Find out the value of your home today!

Knowing what your property is worth can help you plan a sale, refinance, upgrade, or simply understand how the market in Singapore is moving. The challenge is that “value” can mean different things: an online estimate, a recent transacted price nearby, or a formal valuation used by banks. This article breaks down practical ways to estimate your home’s value, what data sources matter, and when paying for a professional valuation may be appropriate.

Find out the value of your home today!

A home’s value in Singapore is usually shaped by recent comparable transactions, location, tenure, unit attributes, and current demand—then adjusted for factors that don’t always show up in a listing description. Because different parties use different definitions (asking price, transacted price, valuation price), it helps to be clear about what you need the number for and how precise it must be.

Can I check the value of my house by address now?

If you want to check the value of my house by address now, start with transaction-based benchmarks rather than asking prices. For HDB flats, published resale transaction data and recent prices for similar block/precinct and flat types can provide a grounded range. For private property, looking at recent caveated transactions in the same project (or nearby projects with similar age, size, and tenure) is typically more informative than browsing listings alone. In all cases, treat “one-number” results as a starting point, then pressure-test with comparable sales in the last 3–6 months.

How to check the value of my house by address now 2026?

To check the value of my house by address now 2026, focus on inputs that stay reliable even when the market changes: the recency of comparable transactions, the similarity of the comparables, and the reasonableness of adjustments. Useful adjustments often include floor level, facing, renovations condition, remaining lease (for leasehold), proximity to MRT/schools, and whether the unit has atypical features (e.g., penthouse layouts, very small/very large sizes, or unblocked views). A practical approach is to build a range (low–mid–high) and document why each boundary exists, instead of relying on a single figure that hides assumptions.

What is a free house value estimate—and its limits?

A free house value estimate is usually generated by an automated valuation model (AVM) or a simplified comparable-sales lookup. It can be helpful for quick screening—especially when you are early in your planning—because it is fast and requires minimal information. However, free estimates can miss things that materially affect value in Singapore, such as interior condition, exact stack/facing, recent upgrading works, noise exposure, or micro-location differences within the same neighbourhood. For unique homes or thinly traded segments, the estimate range may widen, and the “confidence” of the number may drop.

A good way to use free estimates is to compare multiple sources and look for consistency. If three tools cluster around a similar range, it may be directionally useful; if they diverge widely, the property likely needs a more careful comparable analysis or an on-site assessment. Also keep in mind that some figures are better interpreted as market “indications” rather than bank-usable valuations.

Real-world cost and pricing insights matter when you need a figure that a lender, court, or formal process will accept. In Singapore, a paid valuation is commonly arranged through banks (using their valuation panels) or conducted by professional valuation firms; fees vary by property type, complexity, and urgency. As a broad guide, straightforward residential valuations are often quoted in the few-hundred-dollar range, while complex properties or commercial valuations can be higher due to site work and reporting requirements. Below are examples of widely known services and providers people use for either indicative checks or formal valuations.


Product/Service Provider Cost Estimation
HDB resale transaction data lookup Housing & Development Board (HDB) Free
Private residential transaction data (research database) Urban Redevelopment Authority (URA) REALIS Paid subscription (varies by plan)
Online property price tools / AVM-style estimates Property portals (e.g., SRX Property, PropertyGuru) Often free for basic tools; paid features vary
Bank-arranged valuation (via panel valuers) Major retail banks (e.g., DBS, OCBC, UOB) Often a few hundred SGD for standard residential cases; varies by bank and property
Professional valuation report (residential/commercial) Large real-estate advisory firms (e.g., CBRE, JLL, Knight Frank, Savills, Colliers) Quoted case-by-case; can be higher for complex or non-residential properties

Prices, rates, or cost estimates mentioned in this article are based on the latest available information but may change over time. Independent research is advised before making financial decisions.
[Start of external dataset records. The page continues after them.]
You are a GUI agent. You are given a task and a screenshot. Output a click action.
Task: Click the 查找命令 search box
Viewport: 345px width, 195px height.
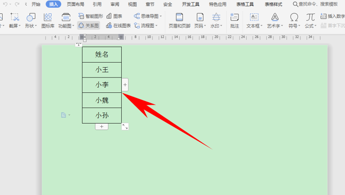316,4
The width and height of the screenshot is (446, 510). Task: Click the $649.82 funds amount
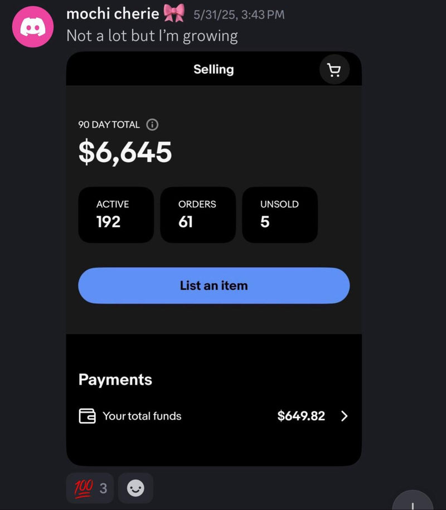(x=301, y=416)
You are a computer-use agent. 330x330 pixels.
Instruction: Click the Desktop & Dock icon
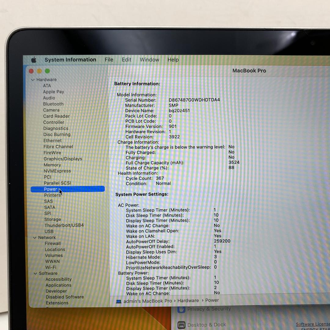pyautogui.click(x=182, y=325)
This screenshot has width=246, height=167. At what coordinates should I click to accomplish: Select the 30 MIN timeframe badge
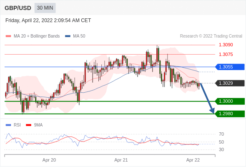pos(45,8)
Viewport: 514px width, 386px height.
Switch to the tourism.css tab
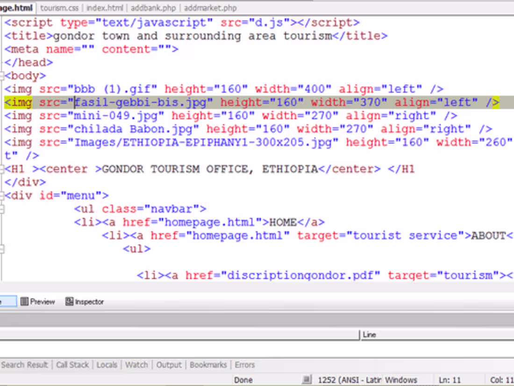point(59,7)
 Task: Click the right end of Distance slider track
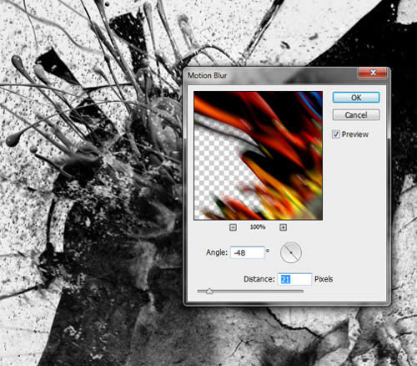(x=302, y=291)
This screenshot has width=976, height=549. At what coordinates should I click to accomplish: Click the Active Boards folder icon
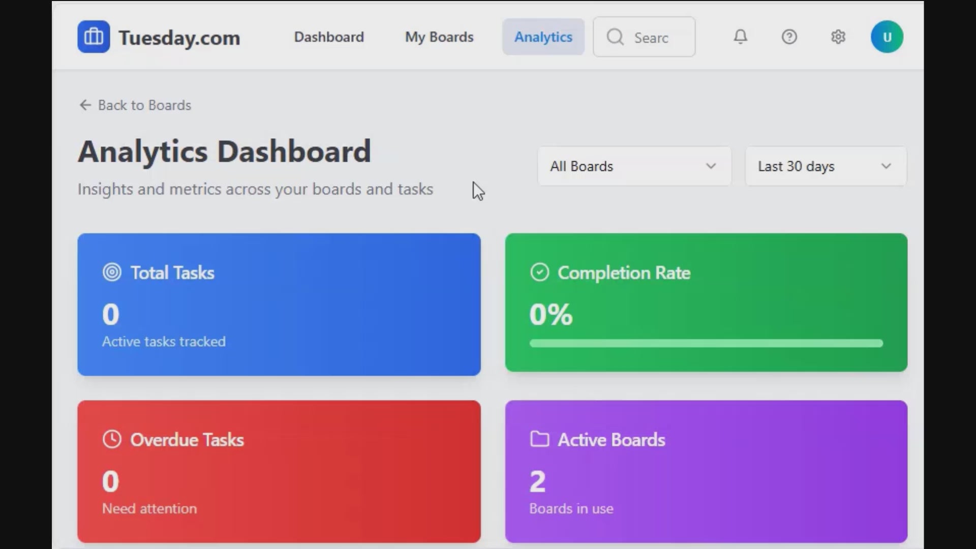[539, 439]
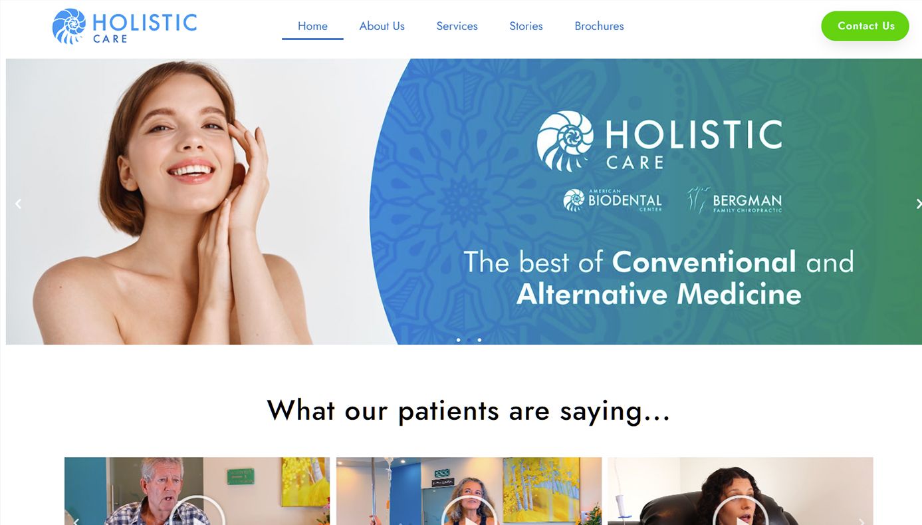Screen dimensions: 922x525
Task: View the Brochures page
Action: (x=600, y=26)
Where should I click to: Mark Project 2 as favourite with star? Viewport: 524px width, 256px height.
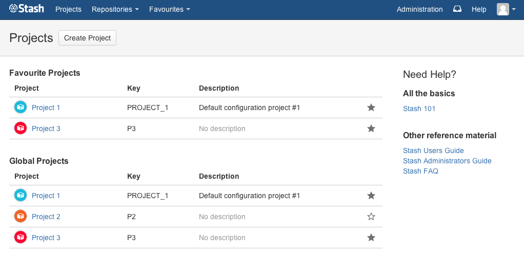point(371,217)
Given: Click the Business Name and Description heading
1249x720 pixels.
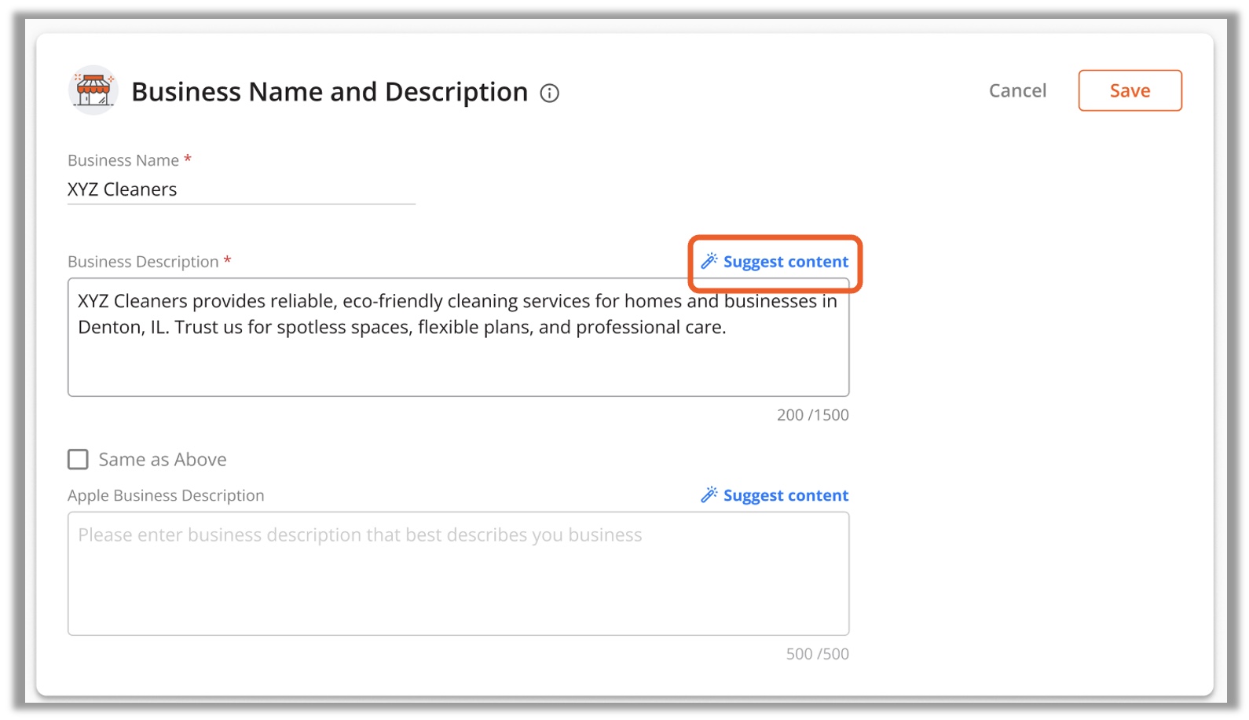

When you combine transaction evidence with property-specific adjustments, you get a value range that is both practical and defensible. Free tools can be a useful first pass, especially for standard units with many comparable sales, while paid valuations tend to be more appropriate when you need formal documentation or the property has features that are hard to model. In Singapore’s market, the most reliable results usually come from using recent, highly comparable transactions and being explicit about the assumptions behind any adjustments.